Wednesday, November 23, 2011

Alex Ibru: The journey ends .

Note: Alex Ibru, who comes from Agbhara-Otor, in Delta State, was a pioneering founder of Nigeria's possibly most respected newspaper, the Guardian.  He passed away on 20 November. The paper started as a weekly in 1983, supported by an idealistic group of young intellectuals and writers.  One of them was Dr.
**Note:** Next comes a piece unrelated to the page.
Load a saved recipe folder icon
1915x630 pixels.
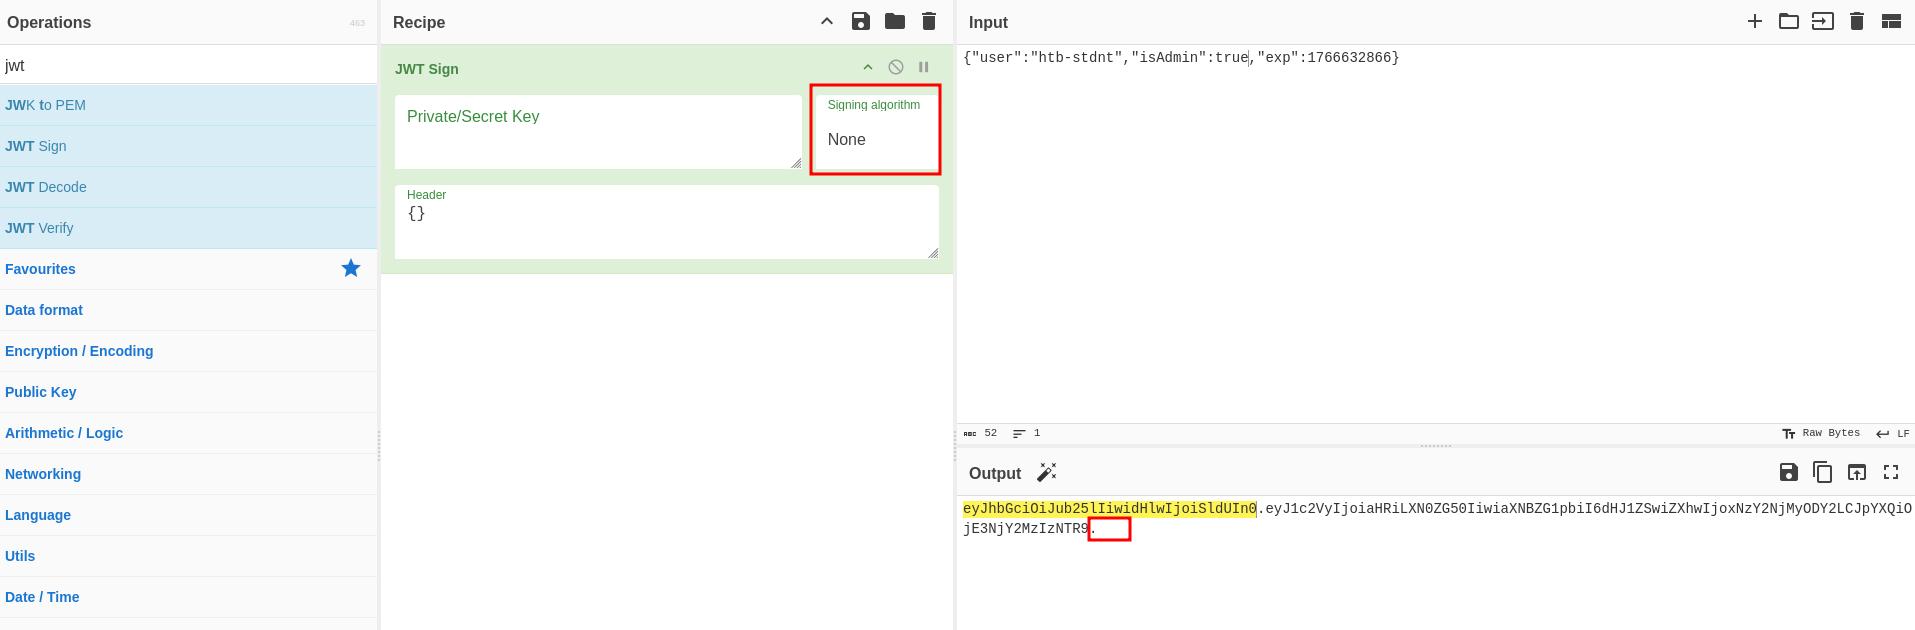[x=894, y=21]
Femi Osofisan, who brought copies of the new publication in 1983 to the University of Pennsylvania, where he was a visiting fellow...and enthsiastically shared them with the students and staff.  During Nigeria's darkest years under the dictator Sani Abacha, the Guardian cleverly concealed the "real news" contained in its stories under bland -- and sometimes deliberately misleading -- headlines. One of the paper's veteran editorial writers, Ruben Abati, is now President Jonathan's chief of communications. - DL

Guardian
21 November 2011

By Debo Adesina

“I MAY be the publisher,” he always said, “but you are the experts.”
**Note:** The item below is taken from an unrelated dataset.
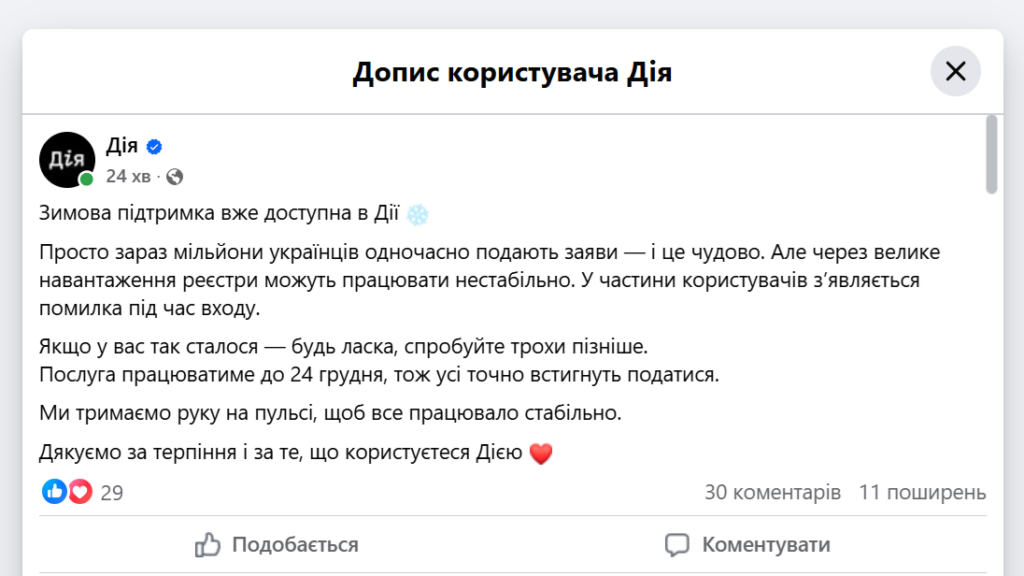This screenshot has width=1024, height=576.
Task: Open the Дія profile avatar
Action: [x=67, y=159]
With those words, Alex Ibru, indeed, gave the journalists who worked for him their most prized possession: freedom to ply their trade. He neither asked nor ever interfered with what was published. That freedom allowed the newspaper to become the most formidable voice in the land and in turn put him, to use the words of another renowned publisher, Henry Robinson Luce of TIME magazine, in command of the most potent weapon in the battle for freedom and democracy.

For Alexander Uruemu Ibru, all battles ended yesterday at about 1.30pm in Lagos. On the day the 12,016th issue of his newspaper hit the newsstands and on a day his beloved wife, Maiden, turned 62, the publisher of the flagship of the Nigerian press died in the course of an illness. He was  aged 66.